WHAT NEEDS TO BE DONE
Replace "Instruction" with "Command" throughout the records below, and leave every other character unchanged.

LISTING

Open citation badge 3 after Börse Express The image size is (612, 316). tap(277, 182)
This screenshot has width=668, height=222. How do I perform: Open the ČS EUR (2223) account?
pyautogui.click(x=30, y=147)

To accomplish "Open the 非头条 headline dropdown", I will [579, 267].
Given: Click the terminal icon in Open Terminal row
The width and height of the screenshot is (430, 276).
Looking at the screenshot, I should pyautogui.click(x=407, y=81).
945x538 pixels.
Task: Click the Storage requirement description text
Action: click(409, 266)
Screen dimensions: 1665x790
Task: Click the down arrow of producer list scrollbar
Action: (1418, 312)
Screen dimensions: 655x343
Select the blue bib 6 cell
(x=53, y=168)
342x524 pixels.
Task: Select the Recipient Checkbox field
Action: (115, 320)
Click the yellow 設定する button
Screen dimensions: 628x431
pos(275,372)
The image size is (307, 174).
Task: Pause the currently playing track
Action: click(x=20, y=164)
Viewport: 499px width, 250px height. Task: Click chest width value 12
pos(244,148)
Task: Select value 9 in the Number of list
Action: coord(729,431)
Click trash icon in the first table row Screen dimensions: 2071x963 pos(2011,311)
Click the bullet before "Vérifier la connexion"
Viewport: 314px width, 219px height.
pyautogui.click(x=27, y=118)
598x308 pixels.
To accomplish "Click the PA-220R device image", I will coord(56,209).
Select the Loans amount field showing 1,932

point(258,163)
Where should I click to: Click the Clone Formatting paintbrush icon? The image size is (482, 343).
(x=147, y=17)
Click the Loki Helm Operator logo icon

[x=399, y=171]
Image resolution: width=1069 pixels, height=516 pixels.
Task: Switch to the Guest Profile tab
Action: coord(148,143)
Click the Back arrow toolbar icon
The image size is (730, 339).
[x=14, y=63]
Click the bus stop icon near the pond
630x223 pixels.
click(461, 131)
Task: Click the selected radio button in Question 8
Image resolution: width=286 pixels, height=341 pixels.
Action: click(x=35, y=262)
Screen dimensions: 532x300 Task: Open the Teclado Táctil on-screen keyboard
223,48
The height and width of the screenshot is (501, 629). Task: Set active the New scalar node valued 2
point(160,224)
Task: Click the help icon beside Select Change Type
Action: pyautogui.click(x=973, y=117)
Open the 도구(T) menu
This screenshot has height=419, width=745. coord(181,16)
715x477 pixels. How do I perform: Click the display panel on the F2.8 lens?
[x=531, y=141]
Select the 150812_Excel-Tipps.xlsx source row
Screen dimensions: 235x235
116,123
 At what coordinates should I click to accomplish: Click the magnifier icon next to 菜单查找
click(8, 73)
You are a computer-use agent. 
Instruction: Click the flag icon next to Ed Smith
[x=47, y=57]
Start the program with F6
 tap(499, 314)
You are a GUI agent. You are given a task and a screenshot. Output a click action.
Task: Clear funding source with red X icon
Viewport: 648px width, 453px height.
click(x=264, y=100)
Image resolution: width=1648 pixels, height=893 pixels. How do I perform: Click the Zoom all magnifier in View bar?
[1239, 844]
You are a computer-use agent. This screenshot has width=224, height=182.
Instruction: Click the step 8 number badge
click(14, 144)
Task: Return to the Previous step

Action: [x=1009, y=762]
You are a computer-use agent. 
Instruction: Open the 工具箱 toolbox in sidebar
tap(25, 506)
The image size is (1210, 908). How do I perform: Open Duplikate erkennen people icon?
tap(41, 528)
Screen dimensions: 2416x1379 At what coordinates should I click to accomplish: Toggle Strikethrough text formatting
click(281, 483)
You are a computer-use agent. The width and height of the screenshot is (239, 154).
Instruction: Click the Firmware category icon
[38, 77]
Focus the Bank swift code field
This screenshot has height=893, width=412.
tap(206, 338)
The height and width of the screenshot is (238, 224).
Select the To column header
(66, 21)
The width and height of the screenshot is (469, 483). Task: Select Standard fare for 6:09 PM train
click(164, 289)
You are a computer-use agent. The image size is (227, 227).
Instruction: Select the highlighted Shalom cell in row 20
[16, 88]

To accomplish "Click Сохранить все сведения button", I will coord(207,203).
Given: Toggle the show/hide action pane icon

COMPLETE RESPONSE
Open citation badge 3 after Börse Express The image size is (612, 316). tap(277, 182)
This screenshot has width=668, height=222. How do I perform: Open the ČS EUR (2223) account?
pyautogui.click(x=30, y=147)

To accomplish "Open the 非头条 headline dropdown", I will [579, 267].
Given: Click the terminal icon in Open Terminal row
The width and height of the screenshot is (430, 276).
Looking at the screenshot, I should pyautogui.click(x=407, y=81).
945x538 pixels.
Task: Click the Storage requirement description text
Action: click(409, 266)
Screen dimensions: 1665x790
Task: Click the down arrow of producer list scrollbar
Action: (1418, 312)
Screen dimensions: 655x343
Select the blue bib 6 cell
(x=53, y=168)
342x524 pixels.
Task: Select the Recipient Checkbox field
Action: (115, 320)
Click the yellow 設定する button
Screen dimensions: 628x431
pos(275,372)
The image size is (307, 174).
Task: Pause the currently playing track
Action: click(x=20, y=164)
Viewport: 499px width, 250px height. Task: Click chest width value 12
pos(244,148)
Task: Select value 9 in the Number of list
Action: coord(729,431)
Click trash icon in the first table row Screen dimensions: 2071x963 pos(2011,311)
Click the bullet before "Vérifier la connexion"
Viewport: 314px width, 219px height.
pyautogui.click(x=27, y=118)
598x308 pixels.
To accomplish "Click the PA-220R device image", I will coord(56,209).
Select the Loans amount field showing 1,932

point(258,163)
Where should I click to: Click the Clone Formatting paintbrush icon? The image size is (482, 343).
(x=147, y=17)
Click the Loki Helm Operator logo icon

[x=399, y=171]
Image resolution: width=1069 pixels, height=516 pixels.
Task: Switch to the Guest Profile tab
Action: coord(148,143)
Click the Back arrow toolbar icon
The image size is (730, 339).
[x=14, y=63]
Click the bus stop icon near the pond
630x223 pixels.
click(461, 131)
Task: Click the selected radio button in Question 8
Image resolution: width=286 pixels, height=341 pixels.
Action: click(x=35, y=262)
Screen dimensions: 532x300 Task: Open the Teclado Táctil on-screen keyboard
223,48
The height and width of the screenshot is (501, 629). Task: Set active the New scalar node valued 2
point(160,224)
Task: Click the help icon beside Select Change Type
Action: pyautogui.click(x=973, y=117)
Open the 도구(T) menu
This screenshot has height=419, width=745. coord(181,16)
715x477 pixels. How do I perform: Click the display panel on the F2.8 lens?
[x=531, y=141]
Select the 150812_Excel-Tipps.xlsx source row
Screen dimensions: 235x235
116,123
 At what coordinates should I click to accomplish: Click the magnifier icon next to 菜单查找
click(8, 73)
You are a computer-use agent. 
Command: Click the flag icon next to Ed Smith
[x=47, y=57]
Start the program with F6
 tap(499, 314)
You are a GUI agent. You are given a task and a screenshot. Output a click action.
Task: Clear funding source with red X icon
Viewport: 648px width, 453px height.
click(x=264, y=100)
Image resolution: width=1648 pixels, height=893 pixels. How do I perform: Click the Zoom all magnifier in View bar?
[1239, 844]
You are a computer-use agent. This screenshot has width=224, height=182.
Command: Click the step 8 number badge
click(14, 144)
Task: Return to the Previous step

Action: [x=1009, y=762]
You are a computer-use agent. 
Command: Open the 工具箱 toolbox in sidebar
tap(25, 506)
The image size is (1210, 908). How do I perform: Open Duplikate erkennen people icon?
tap(41, 528)
Screen dimensions: 2416x1379 At what coordinates should I click to accomplish: Toggle Strikethrough text formatting
click(281, 483)
You are a computer-use agent. The width and height of the screenshot is (239, 154).
Command: Click the Firmware category icon
[38, 77]
Focus the Bank swift code field
This screenshot has height=893, width=412.
tap(206, 338)
The height and width of the screenshot is (238, 224).
Select the To column header
(66, 21)
The width and height of the screenshot is (469, 483). Task: Select Standard fare for 6:09 PM train
click(164, 289)
You are a computer-use agent. The image size is (227, 227).
Command: Select the highlighted Shalom cell in row 20
[16, 88]

To accomplish "Click Сохранить все сведения button", I will coord(207,203).
Given: Toggle the show/hide action pane icon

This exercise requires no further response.